Answer from the museum text:
1. Which lake does the National Museum of Australia edge?
2. How high is the yellow loop at the front of the entryway?
3. Which architects designed the dynamic ceiling of the central space?

(Extract)

A Melbourne food lover and explorer. Invite me over for an honest review!
Published September 8th 2012
Learn Australian social history by visiting See for free
Edging Lake Burley Griffin, a giant playground spreads out. The post-modern compilation of colourful parts is the National Museum of Australia, a place you learn about the unique land, nation, and people of Australia.
The deconstructive architecture is designed so it reflects the extensiveness of the Museum's collection; that is the great diversity in this country. At the front of the entryway is a 30-meter high yellow loop, flying up at the end of a long pavement as a sidewalk, past the Australian Institute of Aboriginal and Torres Strait Islander Studies. This interactive sculpture is titled "the Loop and the Uluru Line," representing a road leading to the actual direction of Uluru or Ayer's Rock.
Wrapped in the untraditional building skin, the museum exhibits a large collection to teach children and adults about Australia's historical coming with its focus on indigenous histories and cultures, European settlement, and their interaction with the environment. Through various methods, including interactive video rooms and artefacts, the museum thrives to engage us to see and feel as if we are there in the archival settings.
The central space of the museum is another grand art piece. The folding and emerging pattern of the dynamic ceiling is expressed by the architects, Ashton Raggatt McDougall and Robert Peck von Hartel Trethowan, to represent the strand that tie Australians together as a nation, the weaving together of the lives and stories of Australia and Australians.

(End Extract)
(Input data)

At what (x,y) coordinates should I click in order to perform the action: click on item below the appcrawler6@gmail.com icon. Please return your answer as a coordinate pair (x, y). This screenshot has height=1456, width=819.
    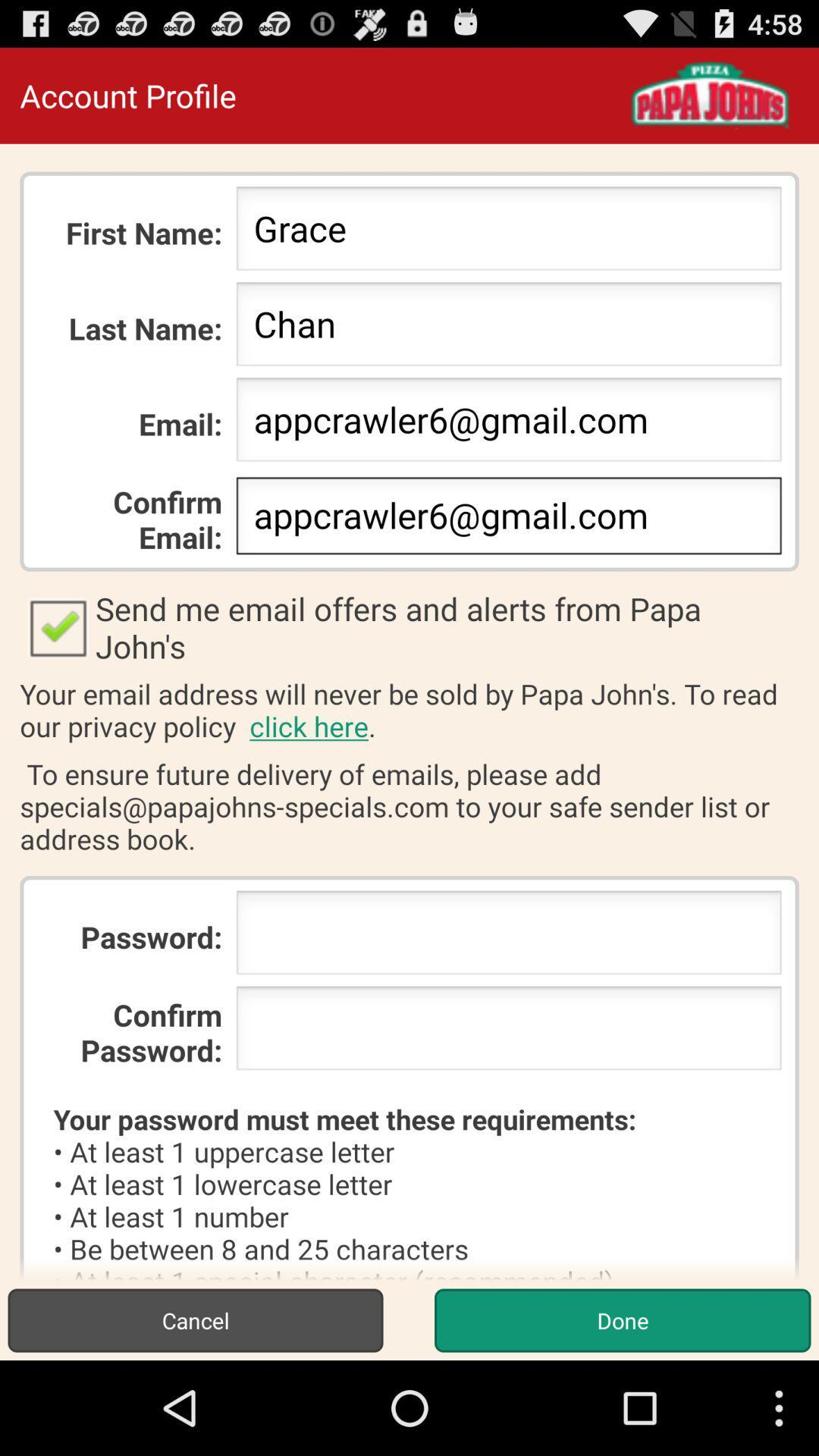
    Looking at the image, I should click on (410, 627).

(End Input data)

◆ **Answer**:
1. Lake Burley Griffin
2. 30 meters
3. Ashton Raggatt McDougall and Robert Peck von Hartel Trethowan